A sonata nº 4, tem 207 compassos;
A sonata nº 5, tem 372 compassos, e
A sonata nº 6 tem 337 compassos.

A soma dos compassos da quarta e da sexta é 544! A sonata número 5 tem 372. É a sonata-chave para determinar o ano, porque tinha inicialmente 155 compassos , com valor numérico igual ao da palavra Rosacruz (Rosenkreutz).

Bach viria a falecer, portanto, no ano 372 do calendário rosacruciano, que se inicia no ano do nascimento de Christian Rosenkreutz: 1765 do calendário gregoriano, ou sejam 1378+372.

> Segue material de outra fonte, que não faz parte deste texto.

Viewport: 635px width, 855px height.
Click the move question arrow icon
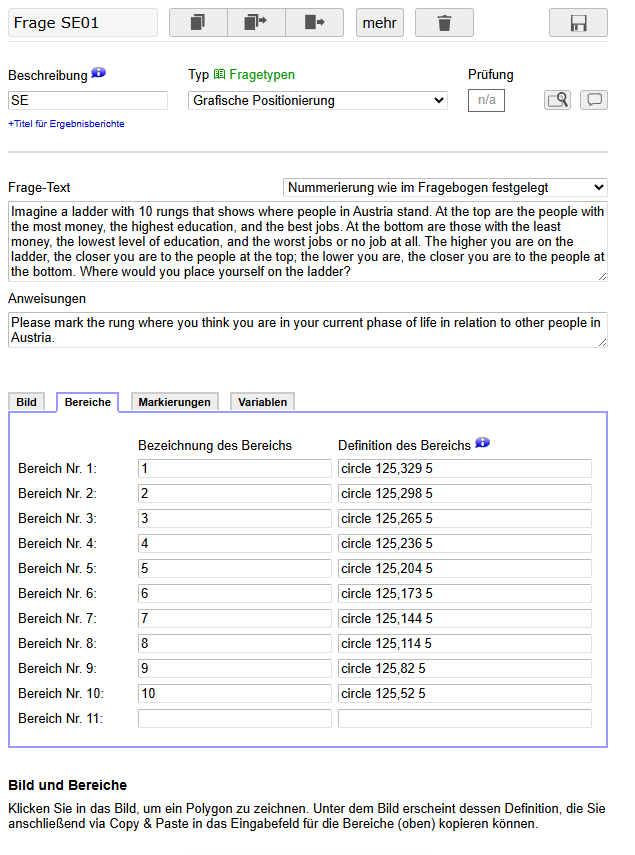pyautogui.click(x=314, y=23)
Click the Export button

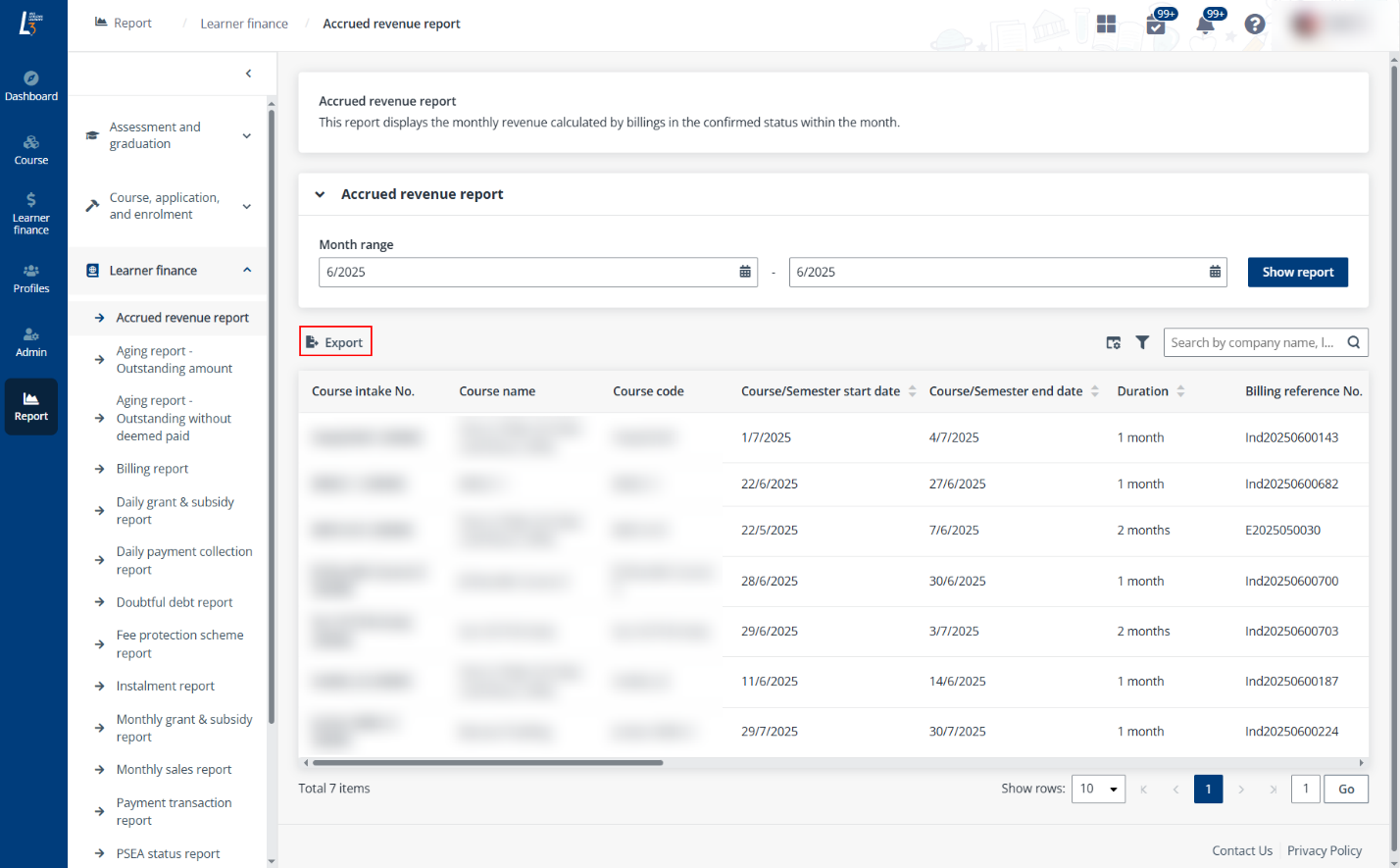click(335, 342)
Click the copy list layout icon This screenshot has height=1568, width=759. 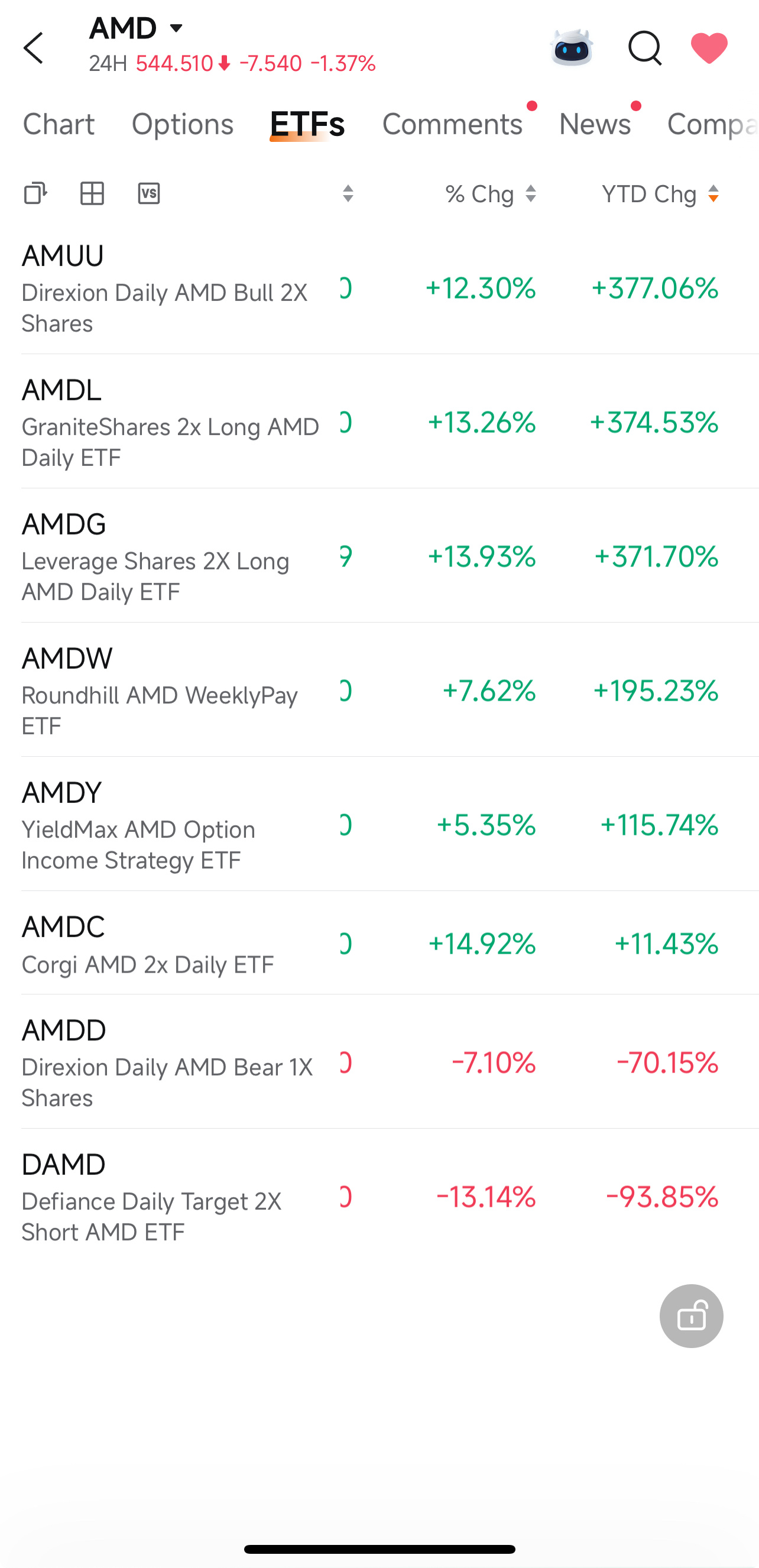point(35,193)
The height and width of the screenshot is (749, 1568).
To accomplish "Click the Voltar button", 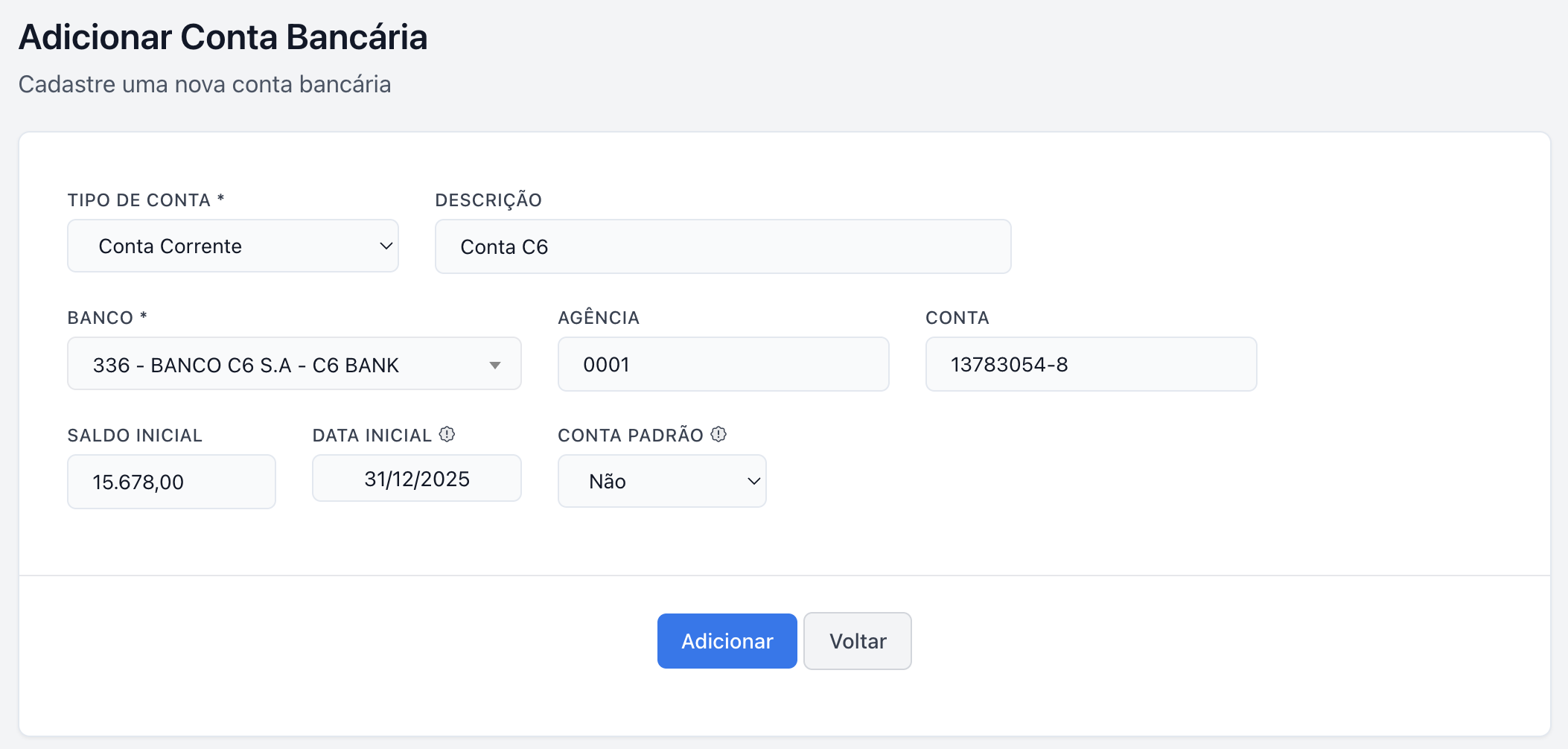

Perante tão interessante revelação, resta-nos agradecer, como Plussihem ao conhecido compositor Félix Mendelsohn, por ter “redescoberto” Bach em 1829, 79 anos depois do falecimento do genial arquitecto da música, já então quase esquecido, e “encontrar a sepultura do Irmão J. S. Bach onde bem poderiam estar gravadas as palavras “Post LXXIX Anno Patebo”.

F. C.

Discografia

Oratória de Natal (BWV 249; Paixão Segundo S. Mateus (BWV 244); Invenções, a duas partes (BWV 772-86); Invenções (Sinfonias) a três partes (BWV 787-801); Magnificat (BWV 243a).